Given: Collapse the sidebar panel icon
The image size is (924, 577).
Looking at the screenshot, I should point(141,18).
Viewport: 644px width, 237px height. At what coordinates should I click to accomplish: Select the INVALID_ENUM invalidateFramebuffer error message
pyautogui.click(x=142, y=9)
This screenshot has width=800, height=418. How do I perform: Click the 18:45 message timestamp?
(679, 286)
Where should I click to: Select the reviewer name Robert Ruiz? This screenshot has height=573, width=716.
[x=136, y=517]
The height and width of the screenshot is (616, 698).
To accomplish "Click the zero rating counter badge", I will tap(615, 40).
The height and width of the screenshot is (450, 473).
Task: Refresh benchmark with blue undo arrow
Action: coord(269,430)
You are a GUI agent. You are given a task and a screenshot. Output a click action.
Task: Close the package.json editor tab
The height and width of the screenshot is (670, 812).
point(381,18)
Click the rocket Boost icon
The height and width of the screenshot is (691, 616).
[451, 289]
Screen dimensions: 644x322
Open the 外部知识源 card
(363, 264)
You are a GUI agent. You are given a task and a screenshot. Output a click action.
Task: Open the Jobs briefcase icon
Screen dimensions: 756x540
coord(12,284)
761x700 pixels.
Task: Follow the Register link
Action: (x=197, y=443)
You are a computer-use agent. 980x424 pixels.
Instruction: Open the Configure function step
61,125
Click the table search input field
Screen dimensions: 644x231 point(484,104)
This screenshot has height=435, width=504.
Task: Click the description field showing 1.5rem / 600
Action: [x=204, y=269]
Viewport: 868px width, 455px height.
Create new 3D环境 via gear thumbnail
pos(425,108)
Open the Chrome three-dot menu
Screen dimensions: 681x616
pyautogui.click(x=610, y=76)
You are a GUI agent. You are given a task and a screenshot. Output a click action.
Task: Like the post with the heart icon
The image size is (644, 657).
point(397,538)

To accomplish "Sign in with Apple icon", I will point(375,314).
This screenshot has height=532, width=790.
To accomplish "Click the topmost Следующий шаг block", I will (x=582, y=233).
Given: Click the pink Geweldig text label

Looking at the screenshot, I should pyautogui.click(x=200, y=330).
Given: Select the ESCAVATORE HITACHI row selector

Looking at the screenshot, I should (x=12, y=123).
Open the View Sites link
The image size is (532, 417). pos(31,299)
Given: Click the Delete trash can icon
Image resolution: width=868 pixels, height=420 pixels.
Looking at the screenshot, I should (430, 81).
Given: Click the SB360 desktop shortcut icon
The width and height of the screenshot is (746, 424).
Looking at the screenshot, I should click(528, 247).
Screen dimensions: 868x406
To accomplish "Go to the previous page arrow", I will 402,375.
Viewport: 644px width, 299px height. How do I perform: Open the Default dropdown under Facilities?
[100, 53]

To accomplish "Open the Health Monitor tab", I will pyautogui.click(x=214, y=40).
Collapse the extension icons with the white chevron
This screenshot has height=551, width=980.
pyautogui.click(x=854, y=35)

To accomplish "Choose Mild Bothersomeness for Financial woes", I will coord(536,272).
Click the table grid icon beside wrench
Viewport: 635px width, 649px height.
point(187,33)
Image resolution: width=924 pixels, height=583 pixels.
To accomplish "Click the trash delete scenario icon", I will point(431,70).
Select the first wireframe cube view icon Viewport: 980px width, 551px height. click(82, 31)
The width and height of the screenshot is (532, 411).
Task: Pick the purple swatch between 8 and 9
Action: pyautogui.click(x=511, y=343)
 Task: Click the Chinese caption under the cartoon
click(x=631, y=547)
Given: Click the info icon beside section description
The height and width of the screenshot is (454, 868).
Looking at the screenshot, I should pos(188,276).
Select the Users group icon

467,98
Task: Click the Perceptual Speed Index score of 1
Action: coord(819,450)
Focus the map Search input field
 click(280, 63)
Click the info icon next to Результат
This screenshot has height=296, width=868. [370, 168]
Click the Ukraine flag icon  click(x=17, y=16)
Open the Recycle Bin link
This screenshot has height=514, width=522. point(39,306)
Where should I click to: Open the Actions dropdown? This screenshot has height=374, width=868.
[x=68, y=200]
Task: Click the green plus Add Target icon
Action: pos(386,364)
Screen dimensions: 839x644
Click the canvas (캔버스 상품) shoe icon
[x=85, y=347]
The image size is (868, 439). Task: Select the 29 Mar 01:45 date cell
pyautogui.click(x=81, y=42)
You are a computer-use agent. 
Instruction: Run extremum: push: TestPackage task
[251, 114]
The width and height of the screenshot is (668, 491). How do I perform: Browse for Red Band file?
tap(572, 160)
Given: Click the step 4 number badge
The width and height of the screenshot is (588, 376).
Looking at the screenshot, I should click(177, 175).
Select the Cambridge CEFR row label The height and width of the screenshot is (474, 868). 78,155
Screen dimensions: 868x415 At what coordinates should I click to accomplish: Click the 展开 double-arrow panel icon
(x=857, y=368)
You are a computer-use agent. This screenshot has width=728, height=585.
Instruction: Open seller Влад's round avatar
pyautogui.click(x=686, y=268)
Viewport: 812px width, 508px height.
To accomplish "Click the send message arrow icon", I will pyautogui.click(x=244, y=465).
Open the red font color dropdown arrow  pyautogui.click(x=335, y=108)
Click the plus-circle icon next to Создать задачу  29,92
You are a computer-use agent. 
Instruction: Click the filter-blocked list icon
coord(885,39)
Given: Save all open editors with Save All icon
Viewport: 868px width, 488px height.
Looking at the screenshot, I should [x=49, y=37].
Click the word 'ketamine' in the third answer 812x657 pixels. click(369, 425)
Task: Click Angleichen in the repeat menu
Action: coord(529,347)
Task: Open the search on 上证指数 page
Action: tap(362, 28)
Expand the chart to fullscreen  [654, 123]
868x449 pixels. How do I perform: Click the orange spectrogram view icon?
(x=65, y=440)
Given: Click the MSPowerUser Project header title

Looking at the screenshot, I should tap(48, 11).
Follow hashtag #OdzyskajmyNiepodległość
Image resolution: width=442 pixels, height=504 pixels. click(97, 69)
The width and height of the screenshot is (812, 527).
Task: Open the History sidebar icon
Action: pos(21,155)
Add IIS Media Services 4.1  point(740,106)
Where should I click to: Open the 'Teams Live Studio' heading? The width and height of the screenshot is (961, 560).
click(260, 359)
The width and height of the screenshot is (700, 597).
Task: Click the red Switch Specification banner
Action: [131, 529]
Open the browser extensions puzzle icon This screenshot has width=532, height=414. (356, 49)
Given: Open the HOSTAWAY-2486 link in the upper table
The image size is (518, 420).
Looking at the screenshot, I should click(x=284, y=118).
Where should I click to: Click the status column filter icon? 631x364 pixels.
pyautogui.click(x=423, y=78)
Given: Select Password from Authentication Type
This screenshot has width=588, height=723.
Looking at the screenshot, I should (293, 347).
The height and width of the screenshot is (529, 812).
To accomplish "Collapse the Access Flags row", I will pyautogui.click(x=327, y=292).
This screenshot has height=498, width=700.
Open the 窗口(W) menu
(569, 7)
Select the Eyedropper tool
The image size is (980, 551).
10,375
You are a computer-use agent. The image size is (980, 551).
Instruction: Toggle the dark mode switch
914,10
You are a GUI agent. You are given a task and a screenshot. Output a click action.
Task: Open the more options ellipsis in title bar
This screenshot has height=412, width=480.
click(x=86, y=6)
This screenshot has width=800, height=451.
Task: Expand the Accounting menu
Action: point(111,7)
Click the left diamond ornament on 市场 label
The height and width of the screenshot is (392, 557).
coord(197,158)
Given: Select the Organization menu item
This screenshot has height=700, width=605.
--------------------
Precisely the lines between those holding "Where should I click to: Open the 'Teams" and "Open the browser", inclusive, are to be reproduced from the listing above, with nothing added.

◆ SOLVED PROBLEM ◆
Where should I click to: Open the 'Teams Live Studio' heading? The width and height of the screenshot is (961, 560).
click(260, 359)
The width and height of the screenshot is (700, 597).
Task: Click the red Switch Specification banner
Action: [131, 529]
Open the browser extensions puzzle icon This screenshot has width=532, height=414. (356, 49)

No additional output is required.